I had time to sit and visit with her surgeon after the line placement. I cried. A lot. I thanked her for doing what she's done for our family. Told her how very much Dave and I owe her for all the hours of work she has put in on our Ashley. We talked about the future. Not knowing any of the answers, but she let me cry about my baby. About my big kids. About my husband. She listened and said over and over again, "I know, I know". She allowed me to ask questions. Hard ones. Like if and when we had to approach a 2nd transplant would she support us. Who would be deciding if she could be listed and if her line access issues would sway her support. She was honest. Yes, we could be faced with deciding if we wanted another transplant for Ash. Yes, she would be one of the deciding votes on listing her or not. Yes, access would be the hardest issue to overcome. She was blunt and stated that she would not list her if they felt like she might fail. If anything pointed to a negative outcome, she would not support. She explained that the nature of the operation itself required upper access above the diaphragm in order to clamp off the vena cava. Ash has none. So... I cried. Hard. That means that we have to recover this bowel. We have to beat this rejection. We DONT have any other options. She also said she wouldn't give up easily on Ashley Kate. She is going to push and fight for the treatments to be aggressive although dangerous. There may be some very aggressive, inventive ways to secure upper access, but none of them are guaranteed. As always she told me she would let me know when we were finished fighting. When nothing else could be done for my baby. Dr. G sat and listened to my heart ache over what Blake and Allison and Dave are going through. She offered to talk to Dave on the phone if he needed answers or direction. I shared with her my fear of this outcome changing and shaping Blake and Allie's faith. I am afraid that my children would not be the same people they are today if we had to bury their baby sister.

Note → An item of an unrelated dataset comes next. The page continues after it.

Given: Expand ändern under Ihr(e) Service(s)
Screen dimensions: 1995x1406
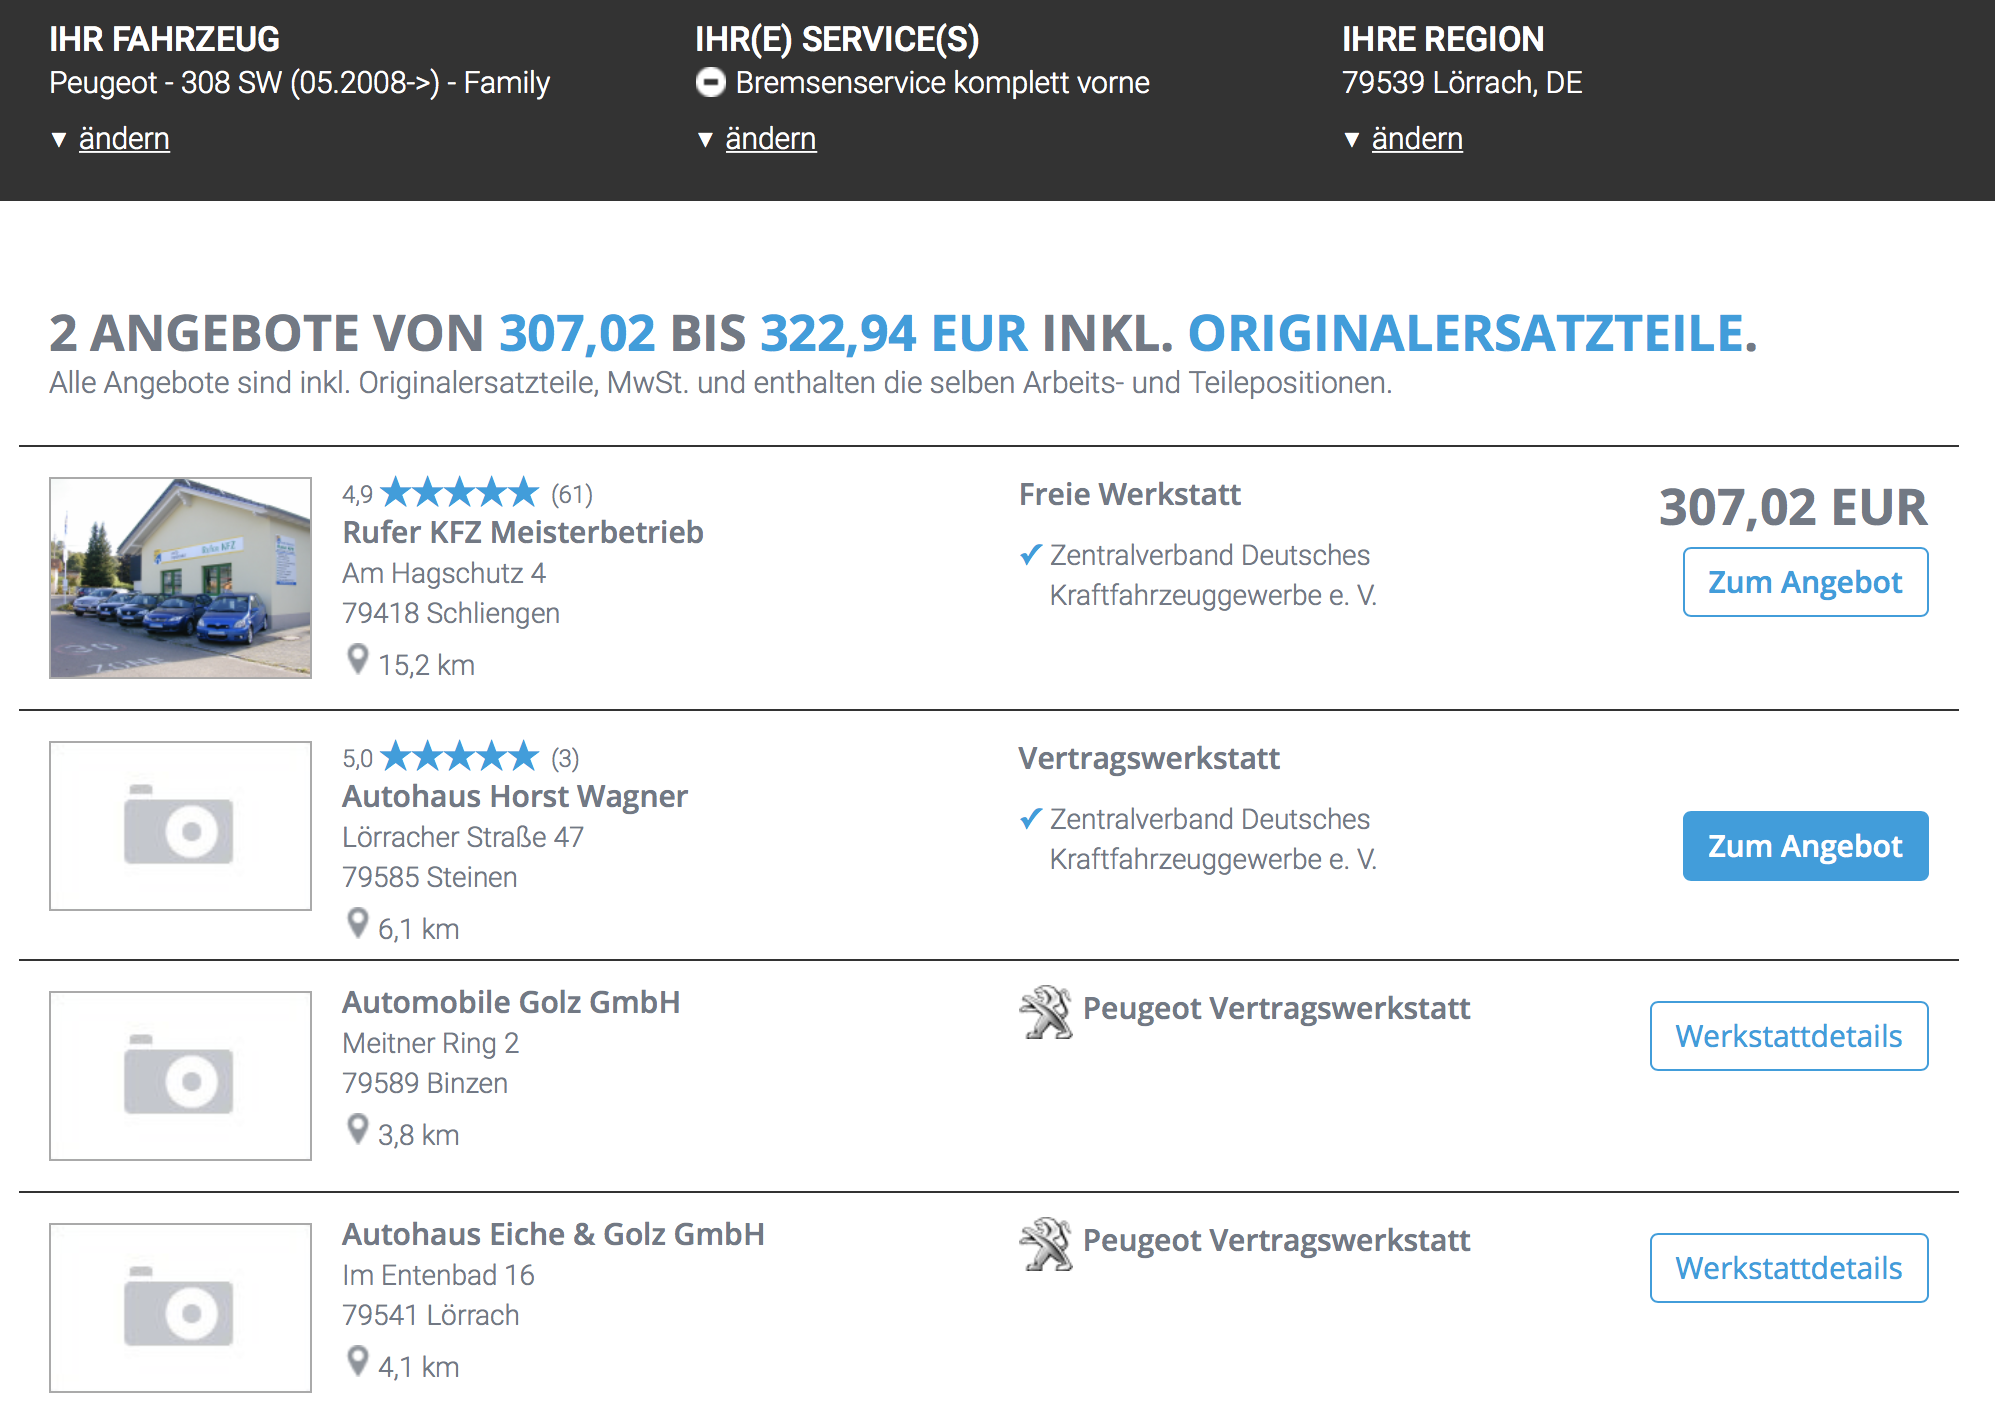Looking at the screenshot, I should [770, 138].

All of this is so surreal. Its not what I'm supposed to be doing. I'm supposed to be home chasing after my almost 5 year old miracle as she pedals her Amtryke down the street. Thats what I'm supposed to be doing.

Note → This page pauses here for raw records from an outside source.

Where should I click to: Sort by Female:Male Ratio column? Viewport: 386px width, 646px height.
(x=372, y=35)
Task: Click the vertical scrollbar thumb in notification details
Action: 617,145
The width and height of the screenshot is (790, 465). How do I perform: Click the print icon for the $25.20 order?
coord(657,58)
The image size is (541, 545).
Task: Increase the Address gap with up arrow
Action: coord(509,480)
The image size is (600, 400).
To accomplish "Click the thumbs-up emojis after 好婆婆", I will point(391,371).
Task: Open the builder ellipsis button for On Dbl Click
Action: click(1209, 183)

Wow, I have searched my memory a thousand times wondering if and when we missed something. Did we screw up as her parents and if we did how will we stand before God and say, I'm sorry I didn't take care of what you gave to me?" You can tell me a thousand times that it was nothing we did, that this is a problem at the cellular level, but the bottom line is that it was my job to take care of her and to protect her and look where she is tonight. Something happened I just don't know why.

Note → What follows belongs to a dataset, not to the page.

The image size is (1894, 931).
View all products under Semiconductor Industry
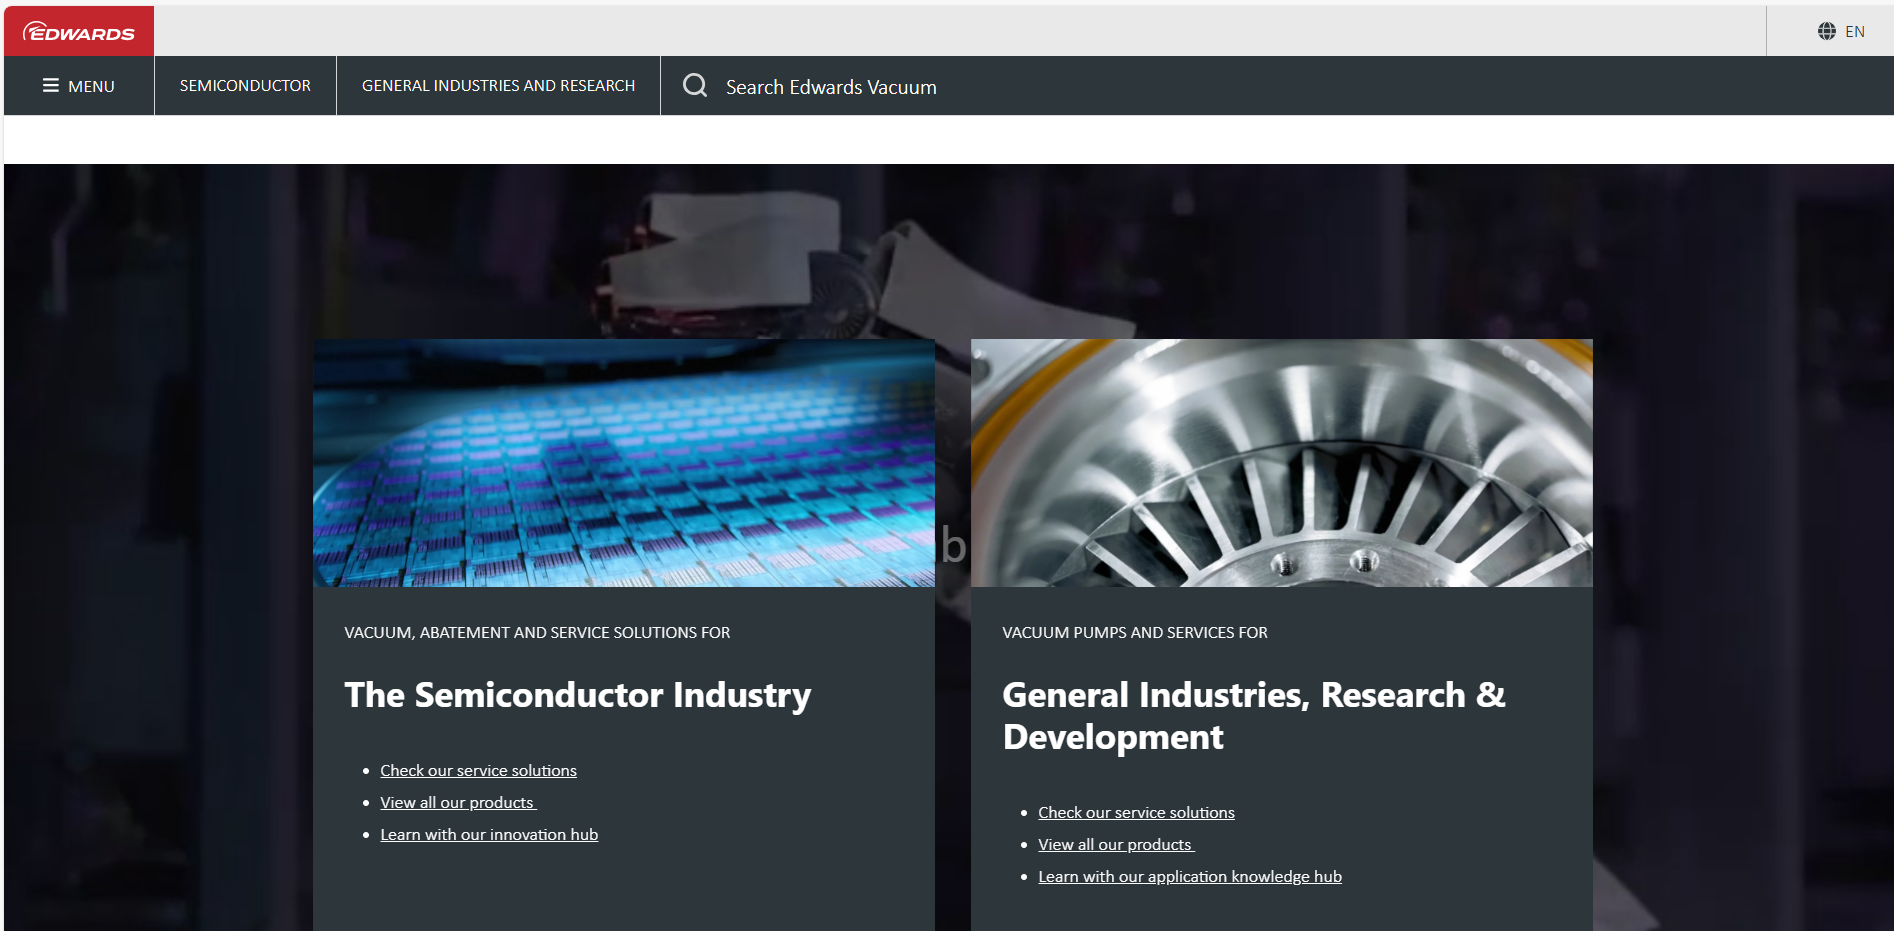click(457, 803)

Isn't it ironic that in order to have a chance at saving my baby we must first almost kill her? That is essentially what we are doing to her. We are wiping her out from the inside trying to get her cells to STOP attacking her organ. We are taking a beautiful child and reducing her to almost nothing recognizable in order to give her a shot at living again. This is so hard. So incredibly hard and tonight I have found myself exhausted. Physically, Emotionally, Mentally, and Spiritually. I just don't have anything left. Praise God tomorrow is a new day and His mercies are new every morning. I just have to get through this night.